= Grand Slam (BBC TV) =

1980s televised contract bridge tournament

Grand Slam was the title of three series of duplicate bridge tournaments broadcast on BBC2 television between 1981 and 1983. The first two series were international matches between teams from the United States and the UK, while the third was a British regional knockout competition.

The programmes were presented by Jeremy James and commentary was provided by other bridge experts. For the international series, books were published prior to the broadcasts documenting the boards and recording the players' thoughts as they bid and played the hands.

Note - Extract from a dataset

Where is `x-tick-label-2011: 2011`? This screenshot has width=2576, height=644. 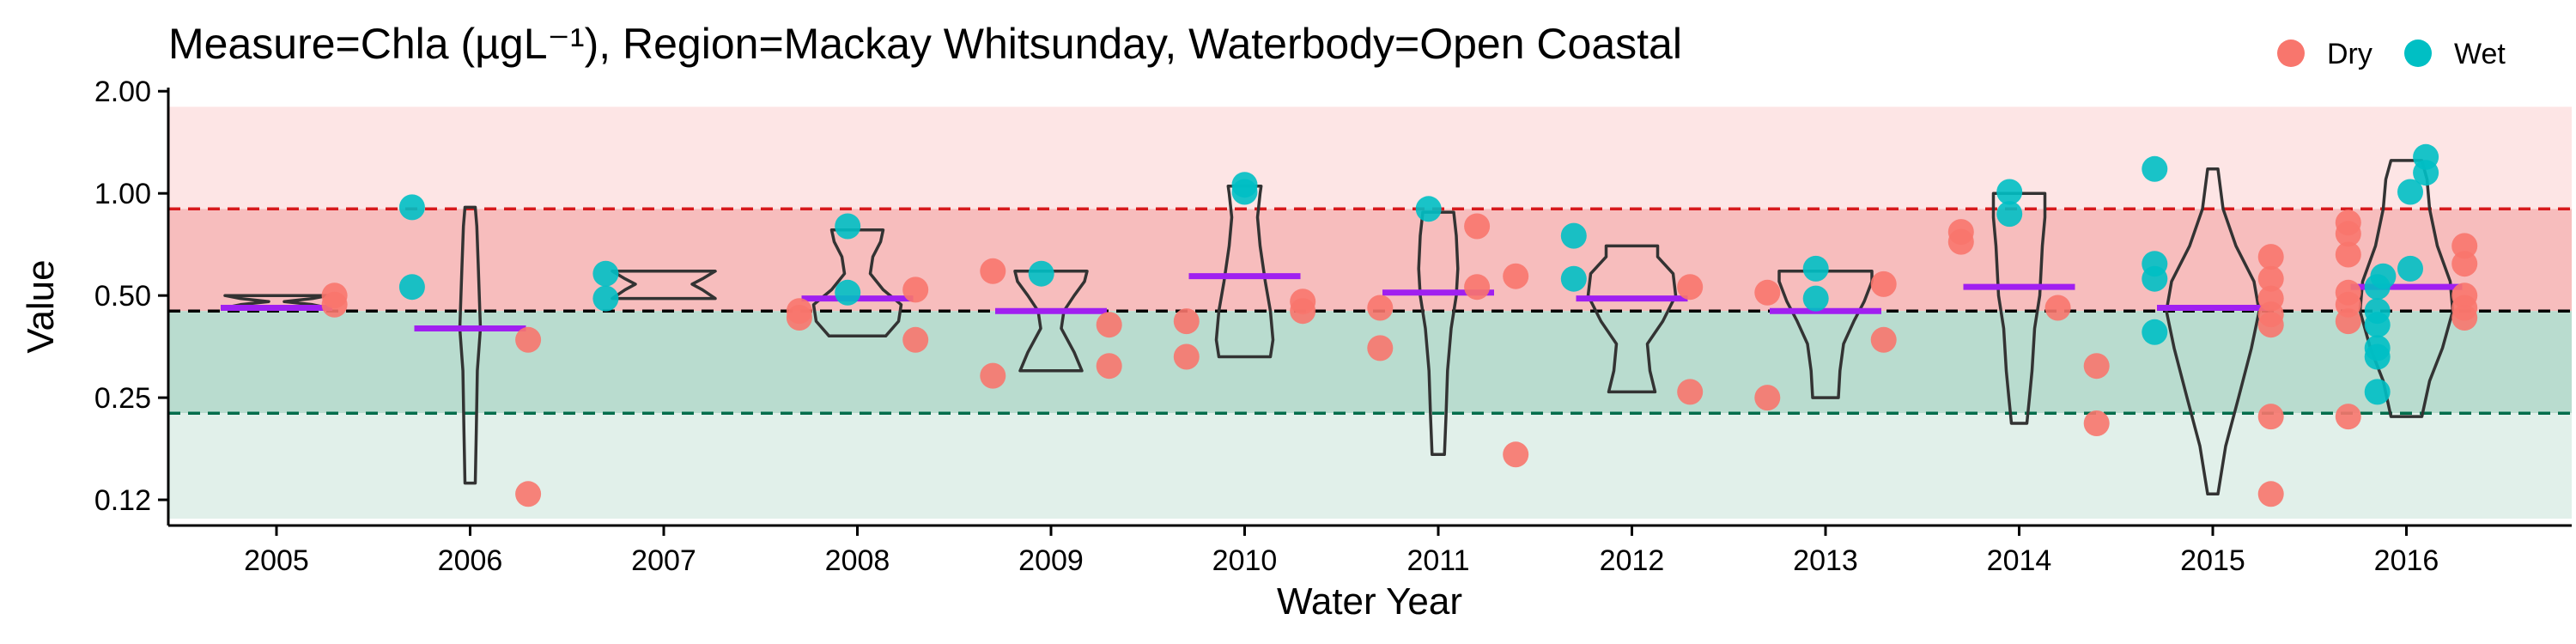
x-tick-label-2011: 2011 is located at coordinates (1438, 561).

==International tournament 1==
Broadcast in 13 programmes between 11 October 1981 and 3 January 1982, the first tournament featured 65 boards of duplicate bridge. Each US pair played each UK pair in approximately half of the boards. The teams were:
- UK: Jeremy Flint and Claude Rodrigue; Pat Davies and Nicola Gardener
- US: Matthew Granovetter and Neil Silverman; Jacqui Mitchell (as Jackie Mitchell) and Gail Moss
The commentator was John Beard. After opening up a wide lead and losing it again, the British team eventually won the tournament by 7 IMPs.

==International tournament 2==
The second international tournament was played at Painswick House, Gloucestershire, and broadcast between 20 February and 14 May 1983. There were 78 deals in seven sessions, and a prize of £8,000. With one exception, the teams were as in the first series:
- UK: Tony Priday and Rodrigue; Gardener and Davies
- US: Silverman and Granovetter; Moss and Mitchell
Commentary was by Jeremy Flint. The British team won again, this time by 32 IMPs.

==Regional tournament==
Later in 1983, from 10 September to 10 December, BBC2 broadcast a knockout tournament among teams from British bridge clubs. The club pairs were advised by four experts: Jane and Tony Priday, Irving Rose, and Victor Mollo. The teams were: Birmingham, Southampton, Buchanan (Scotland), Croesyceiliog (Wales), Bristol, St John's Wood "A" and "B", and Manchester. Two programmes were devoted to each match.

Broadcast commentary was provided by Jeremy Flint, Victor Mollo, and Tony Priday.